According to a report on GigaOm that leans on postings for Microsoft positions, the company intends to use the WebRTC technology to take Skype into the browser. WebRTC is a critical piece of the future of Skype, as it will allow the product to function in a browser without the need for installed plugins.

This means that (modern) vanilla browsers will be able to interact with Skype in the coming years. This will take Skype from being a ponderous desktop application to a chat, voice, and video communications tool that works in any device that can browse, and has the proper input and output hardware.

That vision in hand, Microsoft’s purchase of Skype feels much broader; Microsoft didn’t buy the company for what it was, but for what it will become after its walls are torn down, and it becomes accessible in a multiple of the places that it currently is.


What is WebRTC? It’s code that Google released as open source in 2011. It’s the result of Google’s 2010 purchase of Global IP Solutions. Global IP was a purveyor, of, surprise, VoIP technology. It’s name, WebRTC, stands for “Web Real-Time Communication.” That’s a good summing of the product. To use its own words, WebRTC “is a free, open project that enables web browsers with Real-Time Communications (RTC) capabilities via simple Javascript APIs.”

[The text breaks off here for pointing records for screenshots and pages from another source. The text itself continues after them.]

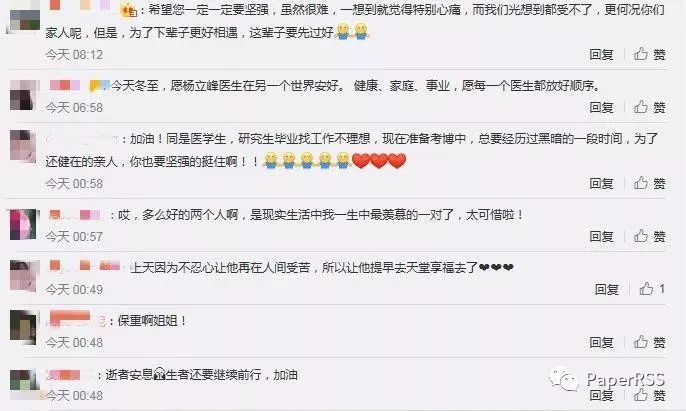Open avatar of the 00:57 commenter
The width and height of the screenshot is (686, 411).
(x=23, y=224)
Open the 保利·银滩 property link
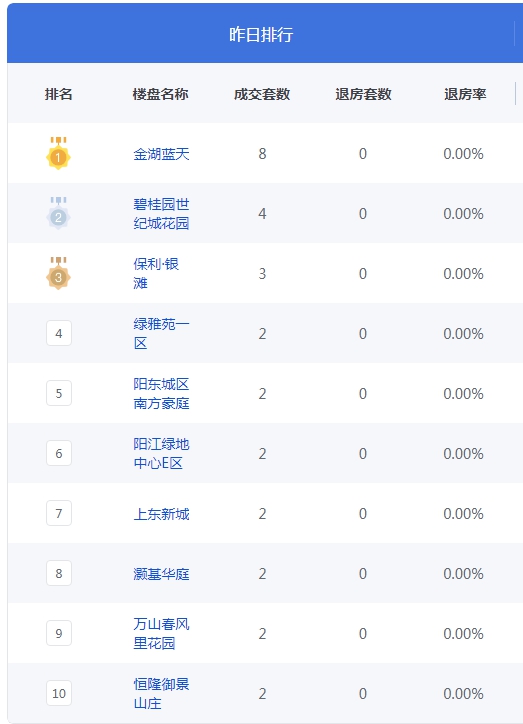Screen dimensions: 523x724 [156, 273]
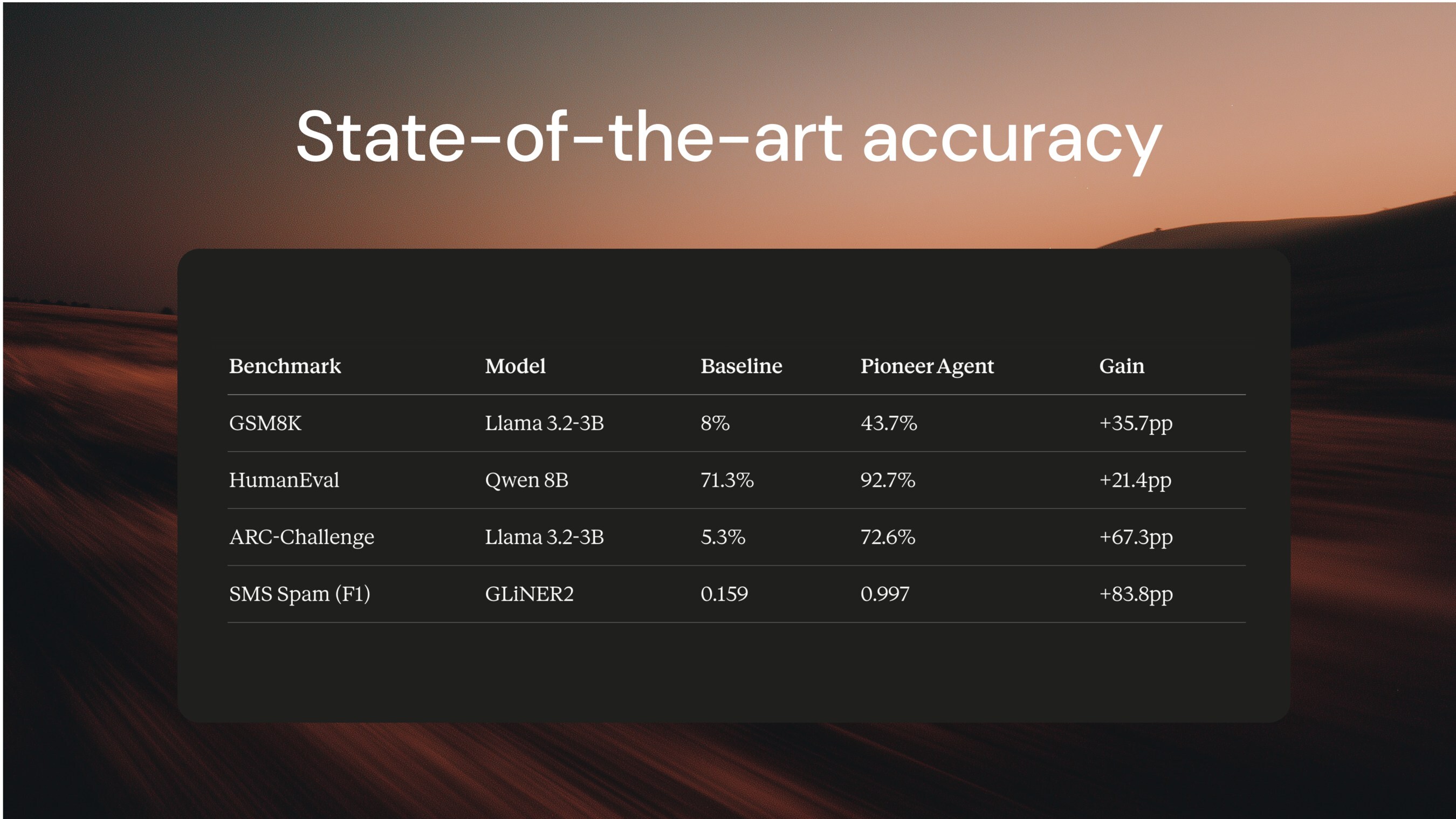Select the SMS Spam (F1) cell
This screenshot has width=1456, height=819.
tap(300, 594)
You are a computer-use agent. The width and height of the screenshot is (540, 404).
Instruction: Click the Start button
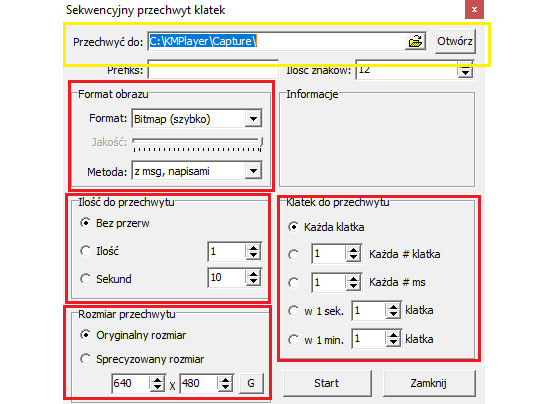[x=327, y=383]
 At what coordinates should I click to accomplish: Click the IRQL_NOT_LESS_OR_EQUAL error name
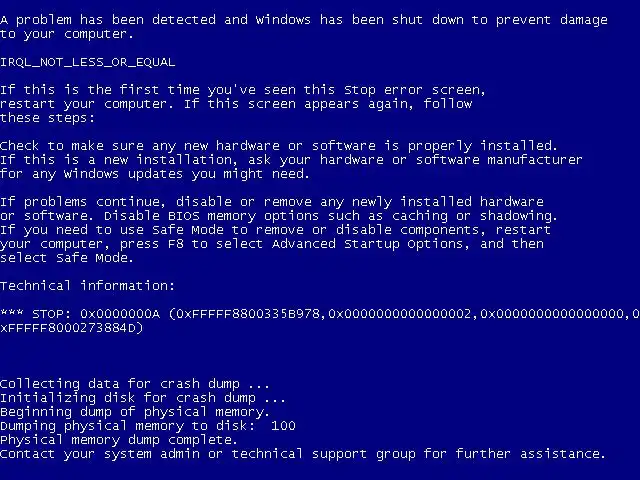pyautogui.click(x=87, y=62)
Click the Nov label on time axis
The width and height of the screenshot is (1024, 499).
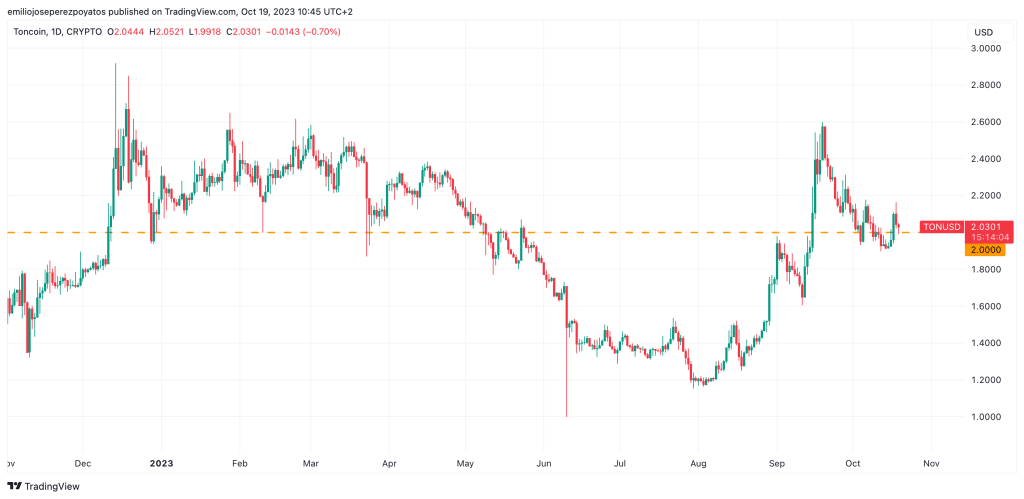[x=930, y=463]
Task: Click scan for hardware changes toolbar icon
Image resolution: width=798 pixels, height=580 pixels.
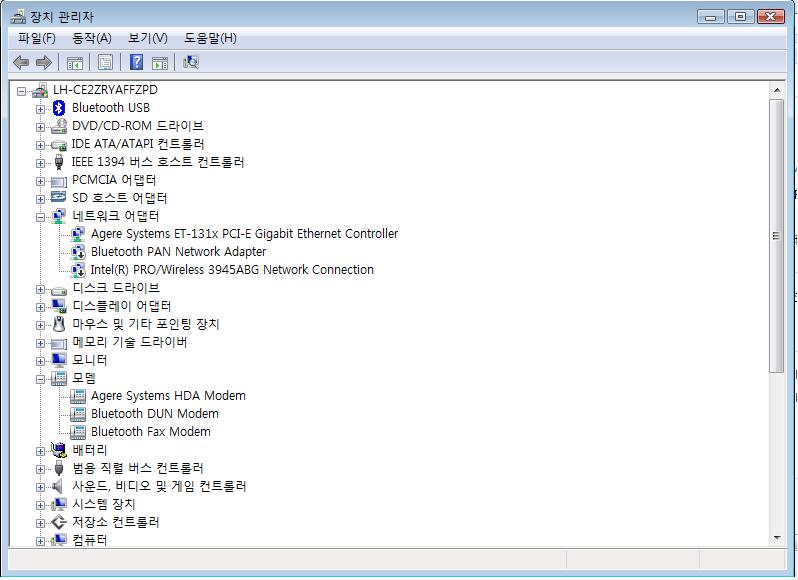Action: coord(191,62)
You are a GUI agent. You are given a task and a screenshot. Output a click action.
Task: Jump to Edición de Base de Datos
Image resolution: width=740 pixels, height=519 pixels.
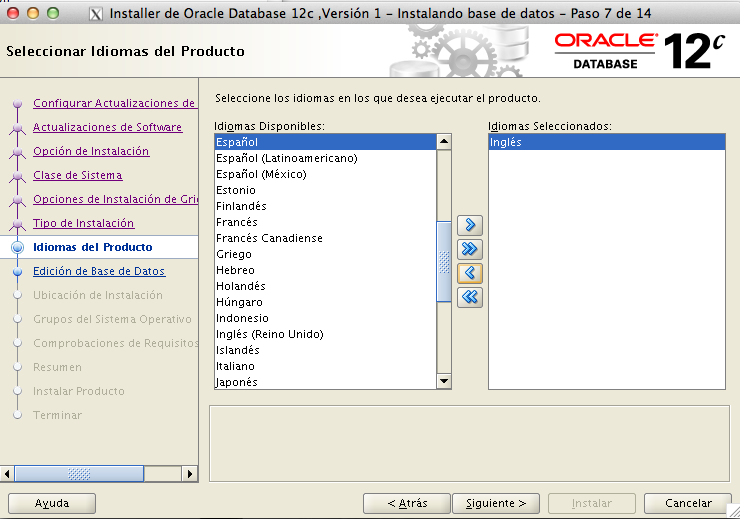coord(99,271)
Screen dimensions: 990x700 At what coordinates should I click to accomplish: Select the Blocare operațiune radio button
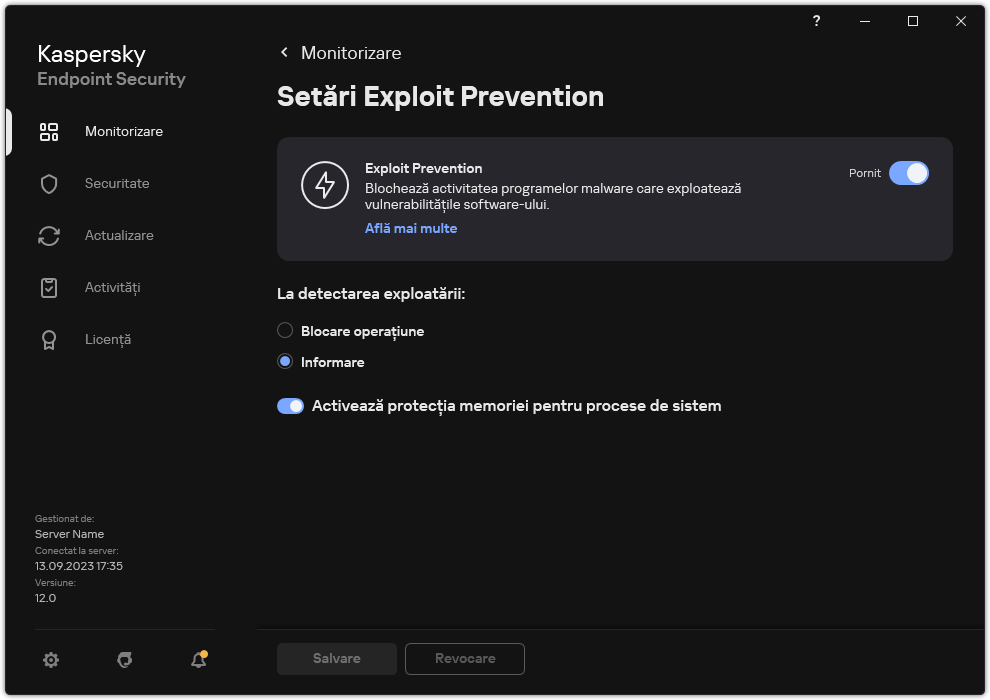pos(285,330)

WebRTC works well with HTML5, meaning that yes, it won’t lean on plugins; instead, browsers that are compatible with the standard will suffice. Even Internet Explorer is on that bandwagon, so it’s safe to say that HTML5 will, eventually, be the norm.

For Skype

GigaOm’s post rustled up a job posting that is worth quoting. The two most important parts go as follows: [The job applicant is to join the team that is] defining Skype’s next generation calling architecture. [This will be done by creating] an architecture that allows WebRTC enabled endpoints to directly interoperate with other endpoints on the Skype network, without the need of gateways.”

Unless I’m reading that improperly, it seems to imply that Skype could become integrated with other video calling platforms, theoretically extending the reach of the service greatly. Sure, Skype is a giant in video calling and VoIP, but it’s not the only player.

Skype the web app. That has a nice ring to it, doesn’t it? However, a fair warning: the quoted job post talks in broad strokes, giving the air of a project that is yet nascent, and not racing to market. If you are excited about this, get ready to wait.